We are mindful of the rule that exemption statutes are to be construed liberally in the debtor's favor. In re Hoffpauir, 125 B.R. 269, 271 (Bankr.D.Ariz. 1990). Our construction of the statute, however, does not run afoul of the liberal construction rule because debtors who qualify for the exemption are entitled to exempt an unlimited dollar amount under both subsection (A)(6) and (A)(7). Moreover, this result is consistent with the purpose behind the exemption laws in Arizona which "were not created merely for the purpose of conferring a privilege on a debtor, but to shelter the family and thereby benefit the state." In re Foreacre, 358 B.R. 384, 390 (Bankr.D.Ariz.2006) (referring to homestead exemption). In any event, our role on review is restricted to an interpretation of the exemption statute as written. Hoffpauir, 125 B.R. at 271 (court is not authorized to reduce or enlarge exemptions).
Accordingly, we hold that Ariz.Rev.Stat. § 20-1131(D) and § 33-1126(A)(6) and (7) require that the child of a debtor named as a beneficiary must be a dependent in order for the debtor to obtain an exemption under those sections.
*821 VI. CONCLUSION
For the reasons stated above, we REVERSE the bankruptcy court's order in each appeal.
NOTES
[1] Hon. Catherine E. Bauer, Bankruptcy Judge for the Central District of California, sitting by designation.
[2] Unless otherwise indicated, all chapter, section and rule references are to the Bankruptcy Code, 11 U.S.C. §§ 101-1532, and to the Federal Rules of Bankruptcy Procedure, Rules XXXX-XXXX.
[3] The corresponding exemption for the cash surrender value of life insurance policies in Arizona's Insurance Code at Ariz.Rev.Stat. § 20-1131(D) contains the identical phrase as that under Ariz.Rev.Stat. § 33-1126(A)(6). Therefore, our discussion in reference to the cash surrender value of life insurance policies under Ariz.Rev.Stat. § 33-1126(A)(6) is equally applicable to the exemption in Ariz.Rev.

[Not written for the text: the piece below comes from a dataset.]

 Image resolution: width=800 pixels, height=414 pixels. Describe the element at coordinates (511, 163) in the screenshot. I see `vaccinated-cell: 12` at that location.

Stat. § 20-1131(D).
[4] "`Debtor' means an individual whether married or single utilizing property described in this article for personal, family or household use." Ariz.Rev.Stat. § 33-1121.
[5] The Insurance Code exemption contained in Ariz.Rev.Stat. § 20-1131(D) provides in relevant part:
If, for a continuous, unexpired period of two years, a policy of life insurance has named as beneficiary the insured's surviving spouse, child, parent, brother, sister or any other dependent family member, then, in event of bankruptcy or in any proceeding before any court in this state, the cash surrender value of the insurance, in the proportion that the policy names any such beneficiary, shall be exempt from claims and demands of all creditors. ... For the purposes of this subsection, "dependent" means a family member who is dependent on the insured for not less than half support. (Emphasis added).
[6] Neither party submitted any legislative history to explain the meaning or purpose behind the life insurance or annuity contract exemptions at issue nor were these records introduced in the bankruptcy court. Nonetheless, we can take judicial notice of the records under Fed.R.Evid. 201(b). See also, Hayes, 872 P.2d at 673 n. 5. We obtained the records directly from the Arizona State Senate Resource Center.
[7] Ariz.Rev.Stat. § 20-1131(D) contained in the Arizona Insurance Code was added in 1963. It too was amended in 1992 at the same time as Ariz.Rev.Stat. § 33-1126(A)(6). The amendment for Ariz.Rev.Stat. § 20-1131(D) eliminated the $5,000 minimum and $10,000 maximum limits for all dependents combined and brought the definition of a dependent in line with that under Ariz.Rev.Stat. § 33-1126(A)(6).
[8] In Arizona, Senate fact sheets are viewed as "relevant legislative history and as reflective, though not dispositive, of legislative intent." State v. Payne, 223 Ariz. 555, 225 P.3d 1131, 1139 n. 5 (2009).
[9] For this reason, we are unpersuaded by the out-of-state case law cited by the parties that construed similar exemption statutes.